Als Teamchef Jürgen Klinsmann 2006 David Odonkor für das Sommermärchen aus dem Hut zauberte, war die Verblüffung groß. Für eine ähnliche Überraschung dürfte Joachim Löw für seine Mission Titelverteidigung bei der WM in Russland 2018 nicht sorgen. Der Kandidatenkreis für einen der begehrten Plätze im 23er-Kader ist schon jetzt riesig, nach dem souveränen Durchmarsch in der Qualifikation beginnt ein harter Verdrängungswettbewerb.
Löw ist angesichts des Überangebots auf einigen Positionen erfreut, auch wenn es bei seiner Nominierung im nächsten Jahr zu Härtefällen kommen wird. Er sei "heilfroh", wenn er bei der Kader-Zusammenstellung "eine Riesenauswahl" habe "und die Entscheidung schwer" falle, sagte Löw schon vor dem Spiel gegen Aserbaidschan am Sonntagabend in Kaiserslautern.

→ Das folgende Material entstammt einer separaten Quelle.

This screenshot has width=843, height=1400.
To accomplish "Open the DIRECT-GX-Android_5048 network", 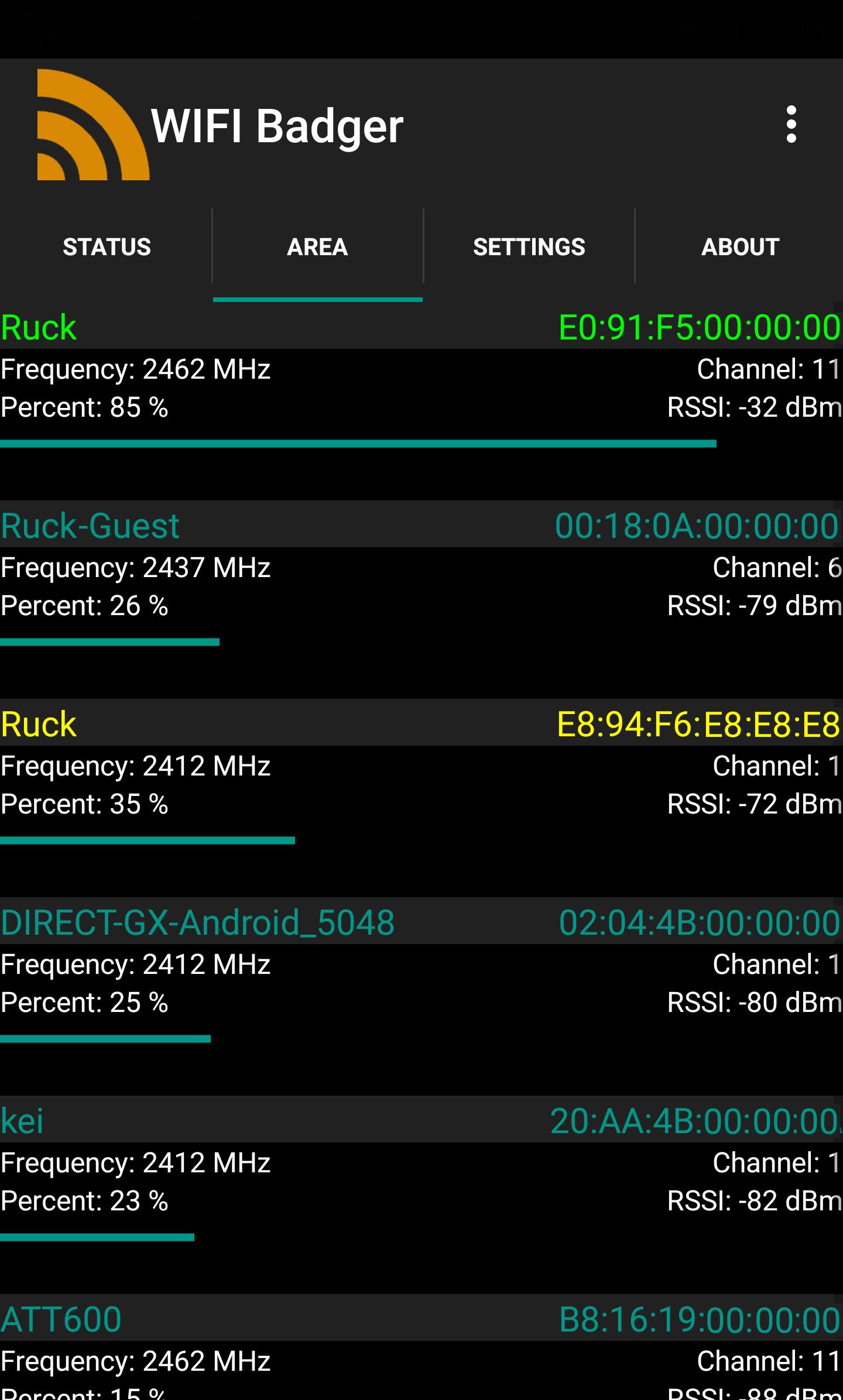I will click(x=198, y=922).
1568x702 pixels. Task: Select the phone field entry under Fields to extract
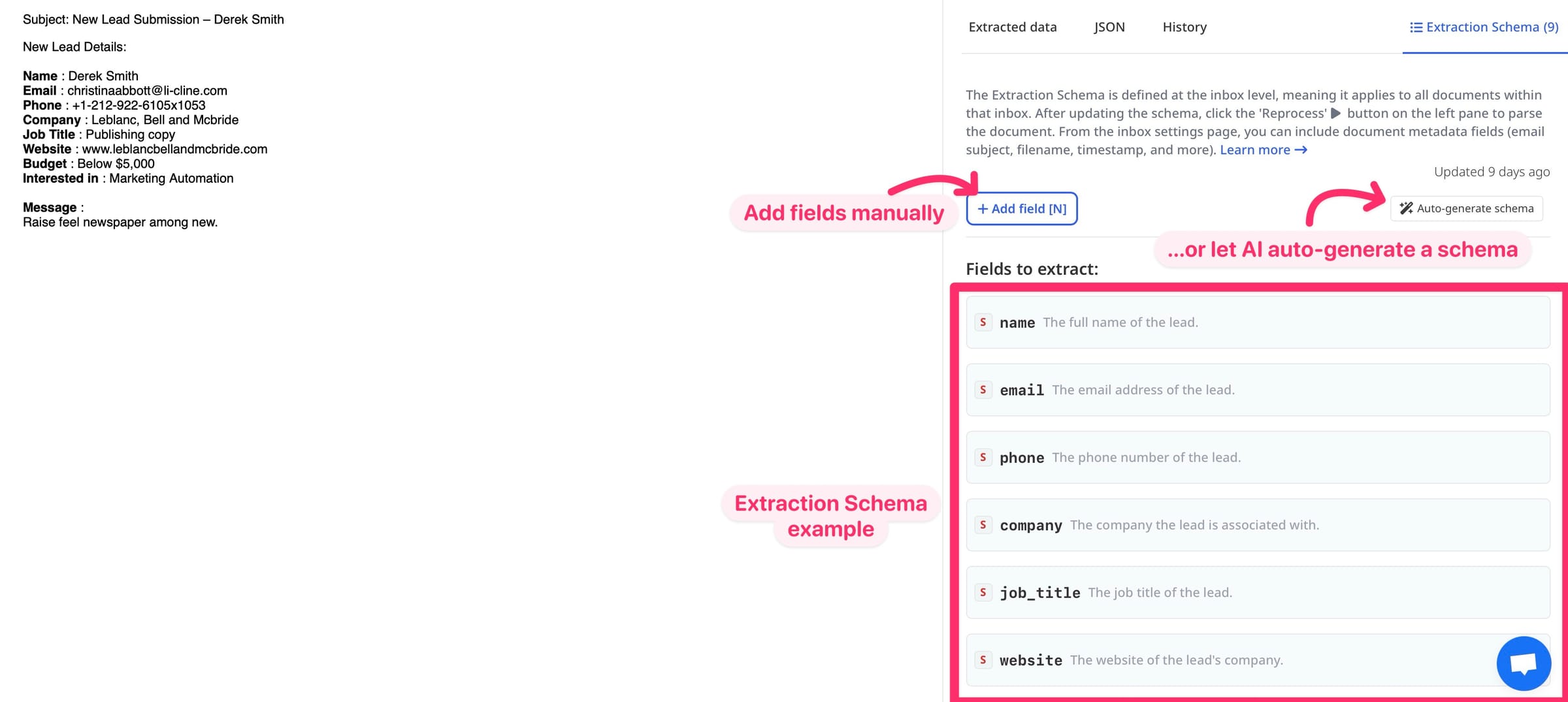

Der Bundestrainer setzte in der WM-Qualifikation 37 Profis ein, der immer wieder verletzte Marco Reus war noch nicht einmal dabei. Gut 15 Spieler sollten ihren Platz für das laut Löw "schwerste Turnier überhaupt" sicher haben, beim Rest schaut der 57-Jährige ganz genau hin: "Wenn die Quali zu Ende ist, fängt die richtige Arbeit erst an."
Außenverteidiger-Position bereitet kleinere Sorgen
Löws langes WM-Casting beginnt mit dem Klassiker am 10. November im Wembley-Stadion gegen England, vier Tage später ist voraussichtlich Frankreich in Köln der Gegner.
"In den kommenden Länderspielen müssen wir schauen, dass wir den einen oder anderen Spieler auf dieses Niveau heben, das wir im nächsten Jahr brauchen, um unsere Ziele zu erreichen", sagte Löw, der trotz seines qualitativ und quantitativ breiten Kaders "einige Baustellen" ausgemacht hat.
Kleinere Sorgen bereitet dem Weltmeistercoach die Außenverteidiger-Position. Hinter Joshua Kimmich und Jonas Hector klafft eine Lücke. Es gebe in der Bundesliga schon den einen oder anderen Spieler, Jeremy Toljan und so weiter, aber die seien noch nicht ganz auf dem erforderlichen Niveau, sagte Löw.
Überangebot auf anderen Positionen
Sollte die Auswahl des DFB auf ihrem Weg zum fünften Stern vom Verletzungspech verschont bleiben, hat Löw auf anderen Positionen ein Überangebot. Im defensiven Mittelfeld ist Toni Kroos gesetzt. Daneben gibt es in Sami Khedira, Sebastian Rudy, Ilkay Gündogan, Leon Goretzka, Emre Can und Julian Weigl gleich sechs Anwärter auf eine Position.
Ähnlich sieht es in der Innenverteidigung aus. Mats Hummels und Jerome Boateng sind die Platzhirsche, doch auch Antonio Rüdiger, Shkodran Mustafi, Benedikt Höwedes und Niklas Süle hoffen.
Und selbst im Sturm, wo es in der Vergangenheit nicht immer große Auswahlmöglichkeiten gab, ist die Konkurrenzsituation mit Timo Werner, Mario Gomez, Sandro Wagner, Lars Stindl und Mario Götze groß.
Löw appelliert an seine Spieler
Löw ist über diese Entwicklung erfreut, denn die angepeilte Titelverteidigung wird alles andere als ein Selbstläufer. "Alle 23 müssen auf den Punkt genau auf dem höchsten Niveau sein, um zu jeder Minute, zu jeder Sekunde des Turniers Topleistung abzurufen.
Nur dann ist der Titel möglich", sagte er: "Der Kampf, an der Spitze zu bleiben, wird brutal hart." Jeder Einzelne müsse "immensen Hunger haben, dieses Turnier unbedingt zu gewinnen."